(Ilustración: Mónica González)
(Ilustración: Mónica González)
Mario Ghibellini

En principio, la idea de un congresista encajándole un cabezazo a otro produce cierta desazón. Máxime, si ambos son de la misma bancada (y en consecuencia, se los tendría que presumir más bien marchando del brazo hacia el futuro que quieren construir) y, para colmo de males, la embestida se registra en los solemnes ambientes del Palacio Legislativo.

La reflexión viene a cuento, por supuesto, por el episodio protagonizado esta semana por los parlamentarios fujimoristas Israel Lazo y Federico Pariona en los pasillos del Congreso. Como se sabe, el miércoles pasado, efectivamente, el primero de ellos estimó conveniente dispensarle al segundo un señor molondrón en pleno rostro, a raíz de una aparente diferencia de opiniones sobre quién debió sostener el micro durante una actividad pública en la que los dos participaron recientemente en su región, Junín.

Lo que de primera intención aparece como un proceder censurable, sin embargo, nos mueve a extraer algunas conclusiones edificantes que queremos compartir con los lectores.

—Nada de karaokes—

Para empezar, es claro que la bancada de Fuerza Popular debería descartar la inclusión de eventuales sesiones de karaoke en el programa de los retiros que suele celebrar fuera de Lima. No vaya a ser que, con la natural disputa por el micro que se desata en esas oportunidades, lo que originalmente estuvo pensado como una dinámica de camaradería derive después de dos rondas de algarrobina en una trifulca cantinera.

En segundo lugar, ya que los ocasionales brotes de hostilidad parecen estar inexorablemente ligados al trajín legislativo (recordemos que la violencia física ha asomado en parlamentos de países tan disímiles como Japón, Ucrania o Nigeria), hay que saludar que por lo menos el congresista Lazo haya echado mano –o cabeza, para ser más exactos– de una forma muy peruana de, digamos, resolver conflictos.
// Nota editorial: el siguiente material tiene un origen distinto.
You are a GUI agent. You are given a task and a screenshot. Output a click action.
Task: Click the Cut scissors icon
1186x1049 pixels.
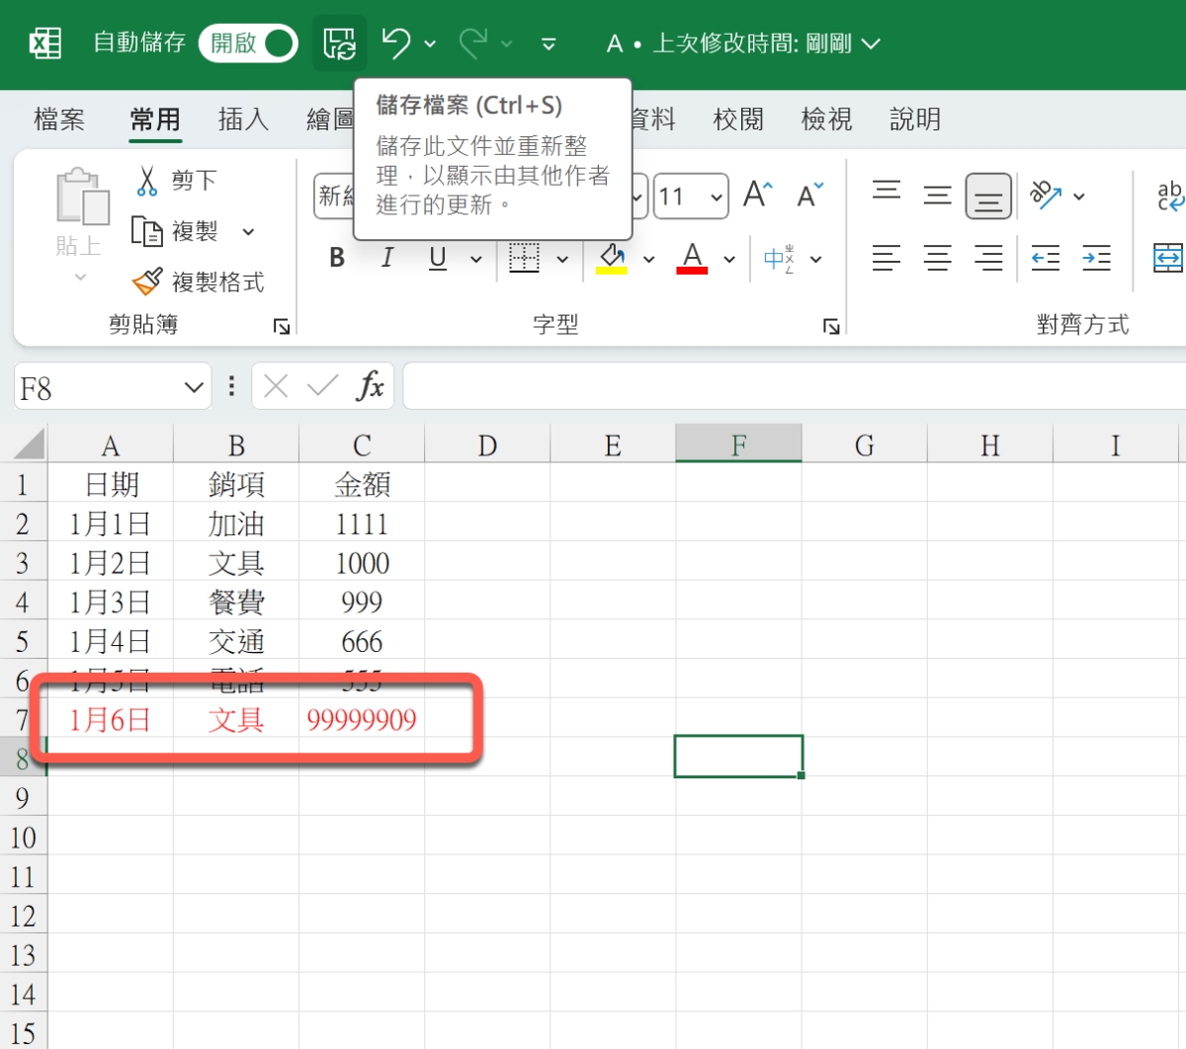[147, 181]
A diferencia del escasamente viril sopapo y el histérico jalón de mechas cultivados en otras latitudes, el cabezazo, en efecto, rezuma testosterona y hunde sus raíces en nuestra tradición.

Los lectores maduros recordarán de seguro a ‘Roncayulo’, el criollo habitante de un callejón de un solo caño que Antonio Salim encarnaba en algún programa cómico de los setenta. Acompañado siempre de su equívoca comadre ‘doña Epidemia’, ese personaje representaba la quinta esencia del peruano empobrecido que se ganaba la vida como podía en la ciudad y amenazaba a cualquiera que quisiera impedírselo con “meterle la casposa”: una ingeniosa figura retórica para aludir precisamente al tipo de acometida frontal que Lazo ha practicado en estos días con su colega Pariona. El callejón, por lo demás, cambiaba constantemente de nombre –“de la última lona”, “de los nudistas” o “de la puñalada”–, pero presagiaba siempre el actual Hall de los Pasos Perdidos.

Vamos, ¿quién no ha visto alguna vez en los atolladeros del tráfico de Lima a dos connacionales dirimir la preferencia de una vía metiéndose recíprocamente la ‘casposa’? Exageran quizás, entonces, los que sostienen que la lucha ritual entre Huáscar y Atahualpa debió empezar con un cabezazo con mascaipacha, pero es innegable que el gesto en cuestión tiene algo de peruanidad telúrica y magnética que ahora el congresista de Fuerza Popular, de un solo cocacho, ha revitalizado.

En esa medida, si bien es cierto que, como ha aseverado la parlamentaria Milagros Salazar, “esto no se puede quedar así” –de hecho, en lo que concierne a Pariona, probablemente se hinche–, no exageremos tampoco nosotros y seamos patrióticamente benévolos a la hora de demandar una sanción para Lazo. Total, ya le pidió disculpas a su compañero de bancada y mucho, mucho daño no puede haber causado.